Things to do:
1 – According to the extract on self-meaning, where do self-meanings get unconsciously stored?
2 – List every statement that the extract on self-meaning gives as part of the lie carried as a negative self-meaning.
3 – Reproduce the part of the extract on self-meaning starting with "Through all of" and going on through "internalized through trauma.".

Extract:

So, what happens to our experiences, and the negative self-meanings we develop from them? These self-meanings get unconsciously stored in our neural network, along with their experiential aspects. While we may be able to identify and name our self-meaning at a conscious level, we can’t access or transform it there. It resides in the unconscious, a place that’s far more challenging to reach.
Remember the metaphor we used previously of the hole in one’s sidewalk? SMBT renders the hole simply gone. There’s no more hole in the sidewalk.
Take the example of a patient, a woman who “knew” she shouldn’t stay in an abusive relationship but stayed because she experienced herself as “unworthy of love.”
This points to an important insight: trauma is often held in the form of self-meanings. These self-meanings are not rational. They’re not reducible to thoughts or even core schemas. They are experiences, unintegrated and often beyond words.
When we work with patients’ self-meanings, we find that a self-meaning is best understood as an unconsciously held, unintegrated experience—one that can even defy verbal and rational description. It tends to be lived at a place before words even emerge.
Our self-meaning has the power to shape our daily lives, often functioning unconsciously. It impacts us without us even knowing it. When emotionally or experientially activated, it profoundly influences how we interact with others and the world around us. Because of this, self-meaning remains virtually untouchable by traditional therapies. It’s powerful, pervasive, and often remains hidden in the depths of our unconscious.
Through all of this, Dr. Ignacio and Dr. Taylor realized that they needed a new approach to work effectively with trauma. This new approach had to be able to address the negative self-meaning that we all carry, the lie that says, “I am not good enough, I’m unlovable, I don’t matter, I’m worthless.”
Dr. Ignacio and Dr. Taylor also recognized that this new approach needed to allow for a resetting of who we are, based on truth—not the lies we’ve internalized through trauma.

Data for analysis:
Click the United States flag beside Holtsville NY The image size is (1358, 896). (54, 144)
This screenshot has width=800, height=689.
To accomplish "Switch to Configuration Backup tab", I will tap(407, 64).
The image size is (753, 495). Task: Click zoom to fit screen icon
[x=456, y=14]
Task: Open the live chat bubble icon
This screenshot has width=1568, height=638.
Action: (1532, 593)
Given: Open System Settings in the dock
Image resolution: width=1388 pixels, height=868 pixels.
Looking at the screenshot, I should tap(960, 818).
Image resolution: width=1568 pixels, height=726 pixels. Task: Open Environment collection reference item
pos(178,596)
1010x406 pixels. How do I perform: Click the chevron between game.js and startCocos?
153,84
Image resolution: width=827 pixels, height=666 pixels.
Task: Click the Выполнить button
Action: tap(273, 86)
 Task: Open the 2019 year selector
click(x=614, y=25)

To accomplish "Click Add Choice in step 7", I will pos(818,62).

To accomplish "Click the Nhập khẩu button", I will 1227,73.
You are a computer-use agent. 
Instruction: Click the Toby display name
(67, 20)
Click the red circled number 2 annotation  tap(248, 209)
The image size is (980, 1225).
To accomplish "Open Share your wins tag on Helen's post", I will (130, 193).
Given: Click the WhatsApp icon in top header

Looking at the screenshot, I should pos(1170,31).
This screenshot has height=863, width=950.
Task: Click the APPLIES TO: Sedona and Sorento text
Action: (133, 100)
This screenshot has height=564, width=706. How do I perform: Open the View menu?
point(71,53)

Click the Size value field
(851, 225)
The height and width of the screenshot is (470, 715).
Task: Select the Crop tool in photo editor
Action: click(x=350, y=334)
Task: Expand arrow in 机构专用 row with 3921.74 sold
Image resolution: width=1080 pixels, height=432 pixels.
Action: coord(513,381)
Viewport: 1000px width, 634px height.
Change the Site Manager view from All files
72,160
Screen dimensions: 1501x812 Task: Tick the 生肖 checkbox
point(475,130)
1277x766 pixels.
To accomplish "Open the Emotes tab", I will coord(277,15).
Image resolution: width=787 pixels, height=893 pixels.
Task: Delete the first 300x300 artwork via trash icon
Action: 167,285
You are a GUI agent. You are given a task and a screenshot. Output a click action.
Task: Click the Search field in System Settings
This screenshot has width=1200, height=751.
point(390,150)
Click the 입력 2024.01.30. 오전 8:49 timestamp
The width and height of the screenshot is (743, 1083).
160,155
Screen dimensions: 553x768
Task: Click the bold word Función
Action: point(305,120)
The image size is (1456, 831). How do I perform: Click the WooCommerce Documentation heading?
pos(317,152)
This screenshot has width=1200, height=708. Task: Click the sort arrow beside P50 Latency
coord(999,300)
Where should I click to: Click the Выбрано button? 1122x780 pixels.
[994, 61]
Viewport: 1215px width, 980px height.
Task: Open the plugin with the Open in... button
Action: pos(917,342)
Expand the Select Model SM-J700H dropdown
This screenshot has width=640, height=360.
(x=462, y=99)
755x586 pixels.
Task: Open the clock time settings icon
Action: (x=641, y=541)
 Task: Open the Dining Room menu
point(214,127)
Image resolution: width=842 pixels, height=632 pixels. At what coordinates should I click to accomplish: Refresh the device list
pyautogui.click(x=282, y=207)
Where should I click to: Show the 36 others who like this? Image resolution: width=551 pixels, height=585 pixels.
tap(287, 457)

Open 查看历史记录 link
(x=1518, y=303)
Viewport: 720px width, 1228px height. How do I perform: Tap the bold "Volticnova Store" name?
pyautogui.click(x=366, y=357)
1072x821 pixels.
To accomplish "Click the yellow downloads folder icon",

Task-by-task answers:
1 – In our neural network, along with their experiential aspects.

2 – "I am not good enough," "I'm unlovable," "I don't matter," and "I'm worthless."

3 –
Through all of this, Dr. Ignacio and Dr. Taylor realized that they needed a new approach to work effectively with trauma. This new approach had to be able to address the negative self-meaning that we all carry, the lie that says, “I am not good enough, I’m unlovable, I don’t matter, I’m worthless.”
Dr. Ignacio and Dr. Taylor also recognized that this new approach needed to allow for a resetting of who we are, based on truth—not the lies we’ve internalized through trauma.